=== Problem to solve ===
Your output must be the lines below from the line containing "You are a computer-use" to the line containing "Given: Select the", both lines included, reproduced exactly and without pictures.

Data in this exercise: Begin

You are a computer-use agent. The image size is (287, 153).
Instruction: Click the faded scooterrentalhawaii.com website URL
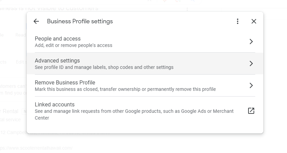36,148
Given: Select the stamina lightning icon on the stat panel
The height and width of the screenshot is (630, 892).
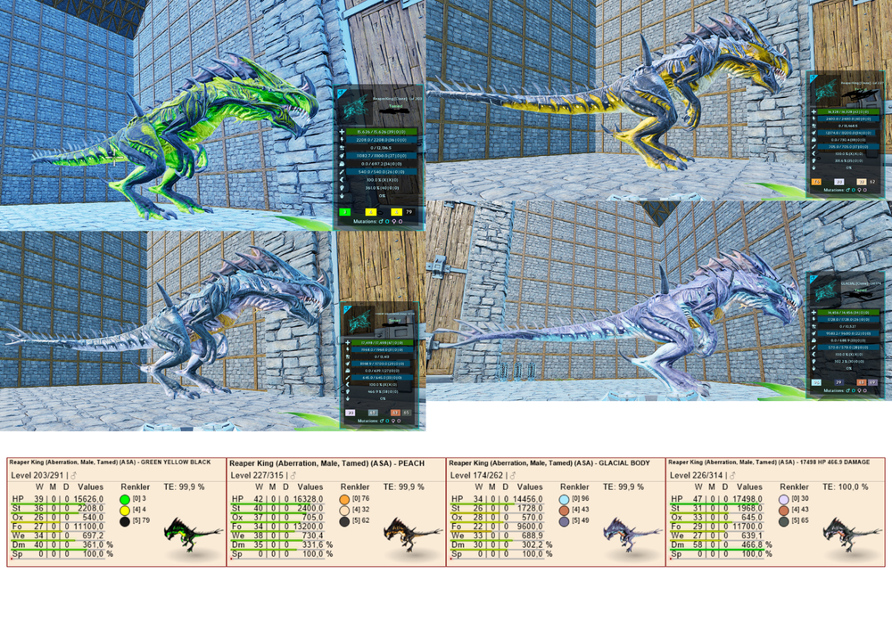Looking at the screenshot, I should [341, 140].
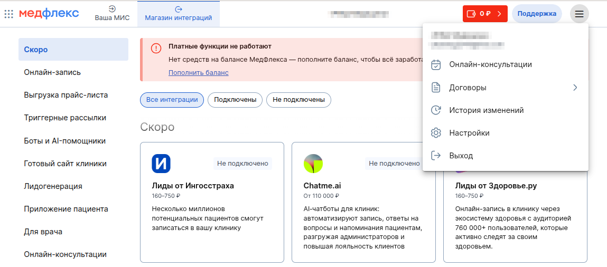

Data in this exercise: End
Data in this exercise: Begin

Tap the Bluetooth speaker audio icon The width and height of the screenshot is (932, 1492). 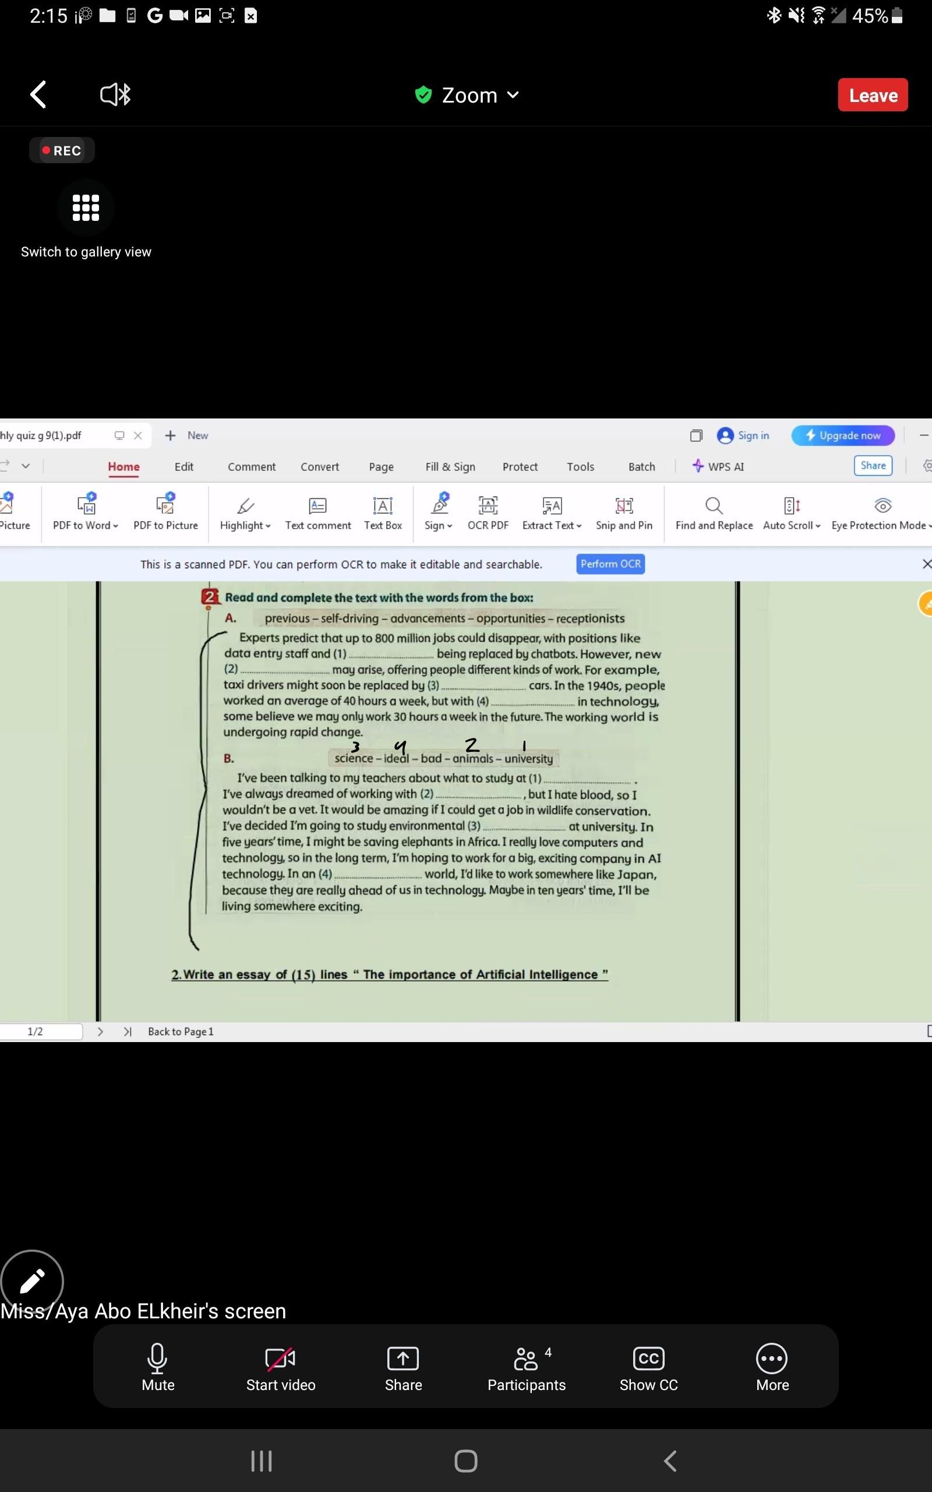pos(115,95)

Data in this exercise: End

=== Solved exercise ===
You are a computer-use agent. The image size is (287, 153).
Instruction: Click the faded scooterrentalhawaii.com website URL
36,148
Given: Select the stamina lightning icon on the stat panel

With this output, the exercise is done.